Review: Pixar's 'Onward' makes the fantastical relatable
Animated adventure unfolds in a magical world of elves where the familiar is slightly askew
Two brothers embark on an expedition and find that they are each other's magic in "Onward," an emotionally rich tale about picking up from loss and moving forward, full speed ahead.
The animated adventure doesn't have the wizardry of Pixar's best, most transfixing works. But it has a lot of heart, and that heart is the engine that drives it to its warm, satisfying conclusion.
In the town of New Mushroom, life is a fractured fairy tale where elves, centaurs and pet dragons co-exist, and unicorns are like raccoons eating out of trash cans. Picture the world of "Dungeons and Dragons" through the skewed lens of "Shrek" and you're on the right game board.
Ian Lightfoot (voice of "Spider-Man's" Tom Holland) is turning 16 and receives a wizard's staff for his birthday. He uses it to cast a spell to bring back his father, who died before he was born, but the spell only partially works: it brings back his father's khaki-clad legs, which walk around aimlessly without a top.

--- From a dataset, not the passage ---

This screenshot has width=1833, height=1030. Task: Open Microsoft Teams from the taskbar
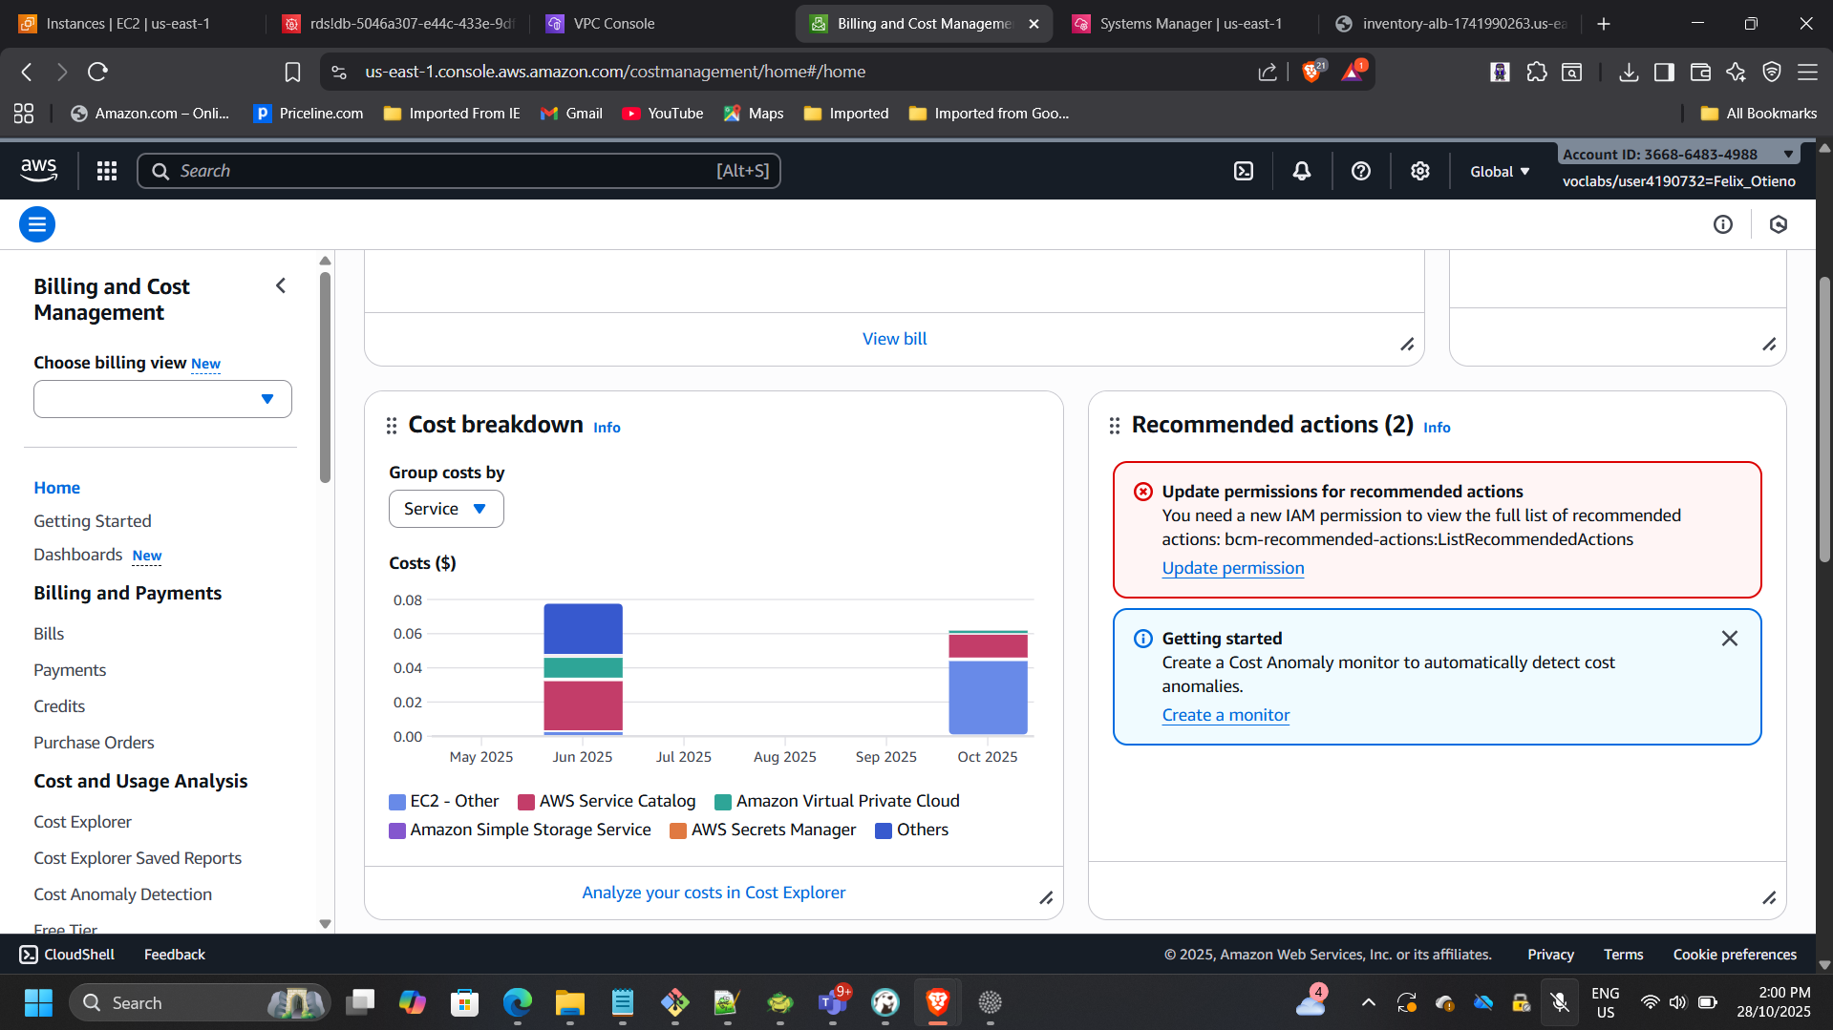tap(832, 1002)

Ian only has 24 hours until the spell is up, so he sets off on a quest along with his leather jacket-clad, metal-dude brother Barley (Chris Pratt) to fix the spell and bring back his dad. Things don't go quite as planned — do they ever? — but Ian learns an important lesson in the value of family along the way.
"Onward" is quirky and kooky and left-of-center; however you look at it, depicting a father as just a pair of legs is straight up weird. Pixar can make weird work, however, and though not all its eccentricities click — a human-lion hybrid manticore, voiced by Octavia Spencer and depicted as the manager at a Medieval Times-style family restaurant, only half-works — things fall into place along the course of the odyssey and the characters' emotional connections are shored up, which is the true point of the tale.
Clawson-bred co-writer and director Dan Scanlon ("Monsters University"), who lost his father when he was young, based the story on his own relationship with his brother, and while the setting and characters are fantastical, the family bonds (Julia Louis-Dreyfus is recognizable as a Midwestern mom) are as familiar as a home-cooked meal.
That's the Pixar trademark, making the fantastical familiar, and "Onward" hits its marks while striking the right sentimental chords. It's a conquering journey.